Finally, knowing that predicted HADDOCK scores docked against Isoniazid should not deviate too much between different SNP mutations, I compared the AlphaFold structures to PyMol’s simple amino acid substitution tool (Table 2). HADDOCK scores are represented in HADDOCK score units, which is a linear combination of various energies and buried surface area [13]. There is no absolute score which represents ‘good’ docking. The score must be compared relatively. On average, AlphaFold deviated only 5.58 HADDOCK score units, while PyMol’s tool deviated 9.52 from the experimentally derived control S315T mutation. Thus, AlphaFold is more accurate for docking.

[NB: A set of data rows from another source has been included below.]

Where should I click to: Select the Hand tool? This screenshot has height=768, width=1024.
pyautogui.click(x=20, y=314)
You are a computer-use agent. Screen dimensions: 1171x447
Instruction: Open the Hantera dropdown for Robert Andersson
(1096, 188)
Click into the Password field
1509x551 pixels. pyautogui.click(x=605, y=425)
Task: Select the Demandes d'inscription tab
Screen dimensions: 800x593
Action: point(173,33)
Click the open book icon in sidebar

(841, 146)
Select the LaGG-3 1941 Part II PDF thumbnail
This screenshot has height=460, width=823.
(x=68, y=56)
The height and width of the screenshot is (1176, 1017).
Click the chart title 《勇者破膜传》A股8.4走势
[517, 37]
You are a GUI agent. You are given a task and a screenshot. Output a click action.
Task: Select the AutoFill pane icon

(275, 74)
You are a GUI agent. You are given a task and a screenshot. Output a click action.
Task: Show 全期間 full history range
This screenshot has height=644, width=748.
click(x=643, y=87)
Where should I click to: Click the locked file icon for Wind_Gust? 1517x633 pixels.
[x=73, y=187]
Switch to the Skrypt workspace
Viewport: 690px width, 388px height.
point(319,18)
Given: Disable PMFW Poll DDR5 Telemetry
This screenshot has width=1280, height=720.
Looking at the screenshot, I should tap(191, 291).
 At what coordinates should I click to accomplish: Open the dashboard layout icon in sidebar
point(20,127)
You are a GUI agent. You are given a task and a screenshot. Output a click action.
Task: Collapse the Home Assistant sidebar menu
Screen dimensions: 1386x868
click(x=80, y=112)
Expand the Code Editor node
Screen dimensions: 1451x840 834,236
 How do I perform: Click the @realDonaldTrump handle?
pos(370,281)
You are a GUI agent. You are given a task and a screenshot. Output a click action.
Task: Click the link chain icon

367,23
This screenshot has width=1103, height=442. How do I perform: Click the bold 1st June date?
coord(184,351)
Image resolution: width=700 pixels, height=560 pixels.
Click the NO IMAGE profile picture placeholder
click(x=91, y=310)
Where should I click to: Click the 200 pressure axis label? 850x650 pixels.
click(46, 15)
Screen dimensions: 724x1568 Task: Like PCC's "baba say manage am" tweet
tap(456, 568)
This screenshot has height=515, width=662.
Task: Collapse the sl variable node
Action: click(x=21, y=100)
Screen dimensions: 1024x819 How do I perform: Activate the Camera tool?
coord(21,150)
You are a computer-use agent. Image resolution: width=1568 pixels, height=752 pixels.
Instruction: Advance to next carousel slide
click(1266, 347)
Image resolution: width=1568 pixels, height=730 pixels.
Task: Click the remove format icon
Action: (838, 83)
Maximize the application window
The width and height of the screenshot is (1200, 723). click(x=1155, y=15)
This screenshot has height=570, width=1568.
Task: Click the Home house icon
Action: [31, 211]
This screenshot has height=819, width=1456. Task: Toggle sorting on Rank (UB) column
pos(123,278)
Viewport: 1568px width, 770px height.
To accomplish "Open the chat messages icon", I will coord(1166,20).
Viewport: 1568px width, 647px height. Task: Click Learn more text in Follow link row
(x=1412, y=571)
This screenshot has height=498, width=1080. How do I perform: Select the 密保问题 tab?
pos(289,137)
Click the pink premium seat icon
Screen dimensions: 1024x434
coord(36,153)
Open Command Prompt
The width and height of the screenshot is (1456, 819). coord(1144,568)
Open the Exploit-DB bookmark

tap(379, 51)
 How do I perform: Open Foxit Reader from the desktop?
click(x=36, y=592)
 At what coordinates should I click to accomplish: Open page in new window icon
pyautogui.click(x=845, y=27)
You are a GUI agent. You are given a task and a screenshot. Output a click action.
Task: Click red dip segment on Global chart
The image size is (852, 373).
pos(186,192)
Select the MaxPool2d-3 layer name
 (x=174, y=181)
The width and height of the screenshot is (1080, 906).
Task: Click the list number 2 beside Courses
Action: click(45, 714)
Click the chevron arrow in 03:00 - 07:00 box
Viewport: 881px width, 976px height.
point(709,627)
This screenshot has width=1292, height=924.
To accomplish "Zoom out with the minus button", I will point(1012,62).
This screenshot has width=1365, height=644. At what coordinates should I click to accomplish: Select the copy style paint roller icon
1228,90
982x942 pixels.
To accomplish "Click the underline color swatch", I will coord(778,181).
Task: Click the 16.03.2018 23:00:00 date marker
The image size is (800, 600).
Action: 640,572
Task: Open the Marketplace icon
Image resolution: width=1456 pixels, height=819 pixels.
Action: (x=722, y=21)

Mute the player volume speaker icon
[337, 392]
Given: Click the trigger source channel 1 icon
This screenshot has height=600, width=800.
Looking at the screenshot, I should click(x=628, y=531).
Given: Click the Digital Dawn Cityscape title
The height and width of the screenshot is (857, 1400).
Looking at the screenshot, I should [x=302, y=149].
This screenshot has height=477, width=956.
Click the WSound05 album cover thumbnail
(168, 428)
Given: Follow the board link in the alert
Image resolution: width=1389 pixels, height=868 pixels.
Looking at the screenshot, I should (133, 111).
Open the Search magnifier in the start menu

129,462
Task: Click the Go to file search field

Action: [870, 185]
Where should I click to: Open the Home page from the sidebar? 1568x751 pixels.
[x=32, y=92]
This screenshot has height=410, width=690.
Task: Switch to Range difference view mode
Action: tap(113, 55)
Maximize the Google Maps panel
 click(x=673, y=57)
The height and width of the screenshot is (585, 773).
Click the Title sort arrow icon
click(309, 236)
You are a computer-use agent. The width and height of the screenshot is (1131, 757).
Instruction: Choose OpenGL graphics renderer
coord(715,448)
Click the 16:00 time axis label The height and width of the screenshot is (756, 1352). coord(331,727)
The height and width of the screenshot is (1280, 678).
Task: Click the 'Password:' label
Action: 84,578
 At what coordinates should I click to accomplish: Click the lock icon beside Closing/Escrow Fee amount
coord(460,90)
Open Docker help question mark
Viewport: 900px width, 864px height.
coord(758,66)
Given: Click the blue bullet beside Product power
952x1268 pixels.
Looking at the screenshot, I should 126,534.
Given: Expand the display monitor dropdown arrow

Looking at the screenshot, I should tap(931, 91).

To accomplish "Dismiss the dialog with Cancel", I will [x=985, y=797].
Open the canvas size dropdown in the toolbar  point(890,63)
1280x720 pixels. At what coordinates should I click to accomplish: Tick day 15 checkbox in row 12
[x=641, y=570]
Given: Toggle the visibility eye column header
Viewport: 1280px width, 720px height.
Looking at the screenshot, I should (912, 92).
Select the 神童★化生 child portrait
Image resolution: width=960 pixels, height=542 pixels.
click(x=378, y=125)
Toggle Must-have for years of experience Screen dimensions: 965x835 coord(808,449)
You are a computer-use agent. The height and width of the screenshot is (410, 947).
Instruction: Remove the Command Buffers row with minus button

Table 2. HADDOCK Score Difference to S315T PDB’s Docking Score | ||
Variant/Mutation | AlphaFold Score Difference | PyMol Score Difference |
Variant 1: T314S | 1.7 | 12.5 |
Variant 2: N323Q | 2.9 | 6.2 |
Variant 3: N323S | 9.5 | 9.1 |
Variant 4: N330Q | 12.4 | 9.0 |
Variant 5: N330S | 1.4 | 10.8 |
Average | 5.58 | 9.52 |
Determining Novel Resistance Mutation for katG.
Table 3 reports HADDOCK values of the shortlisted mutations/variants tested. Additional metrics beyond the HADDOCK score are reported in Table S2.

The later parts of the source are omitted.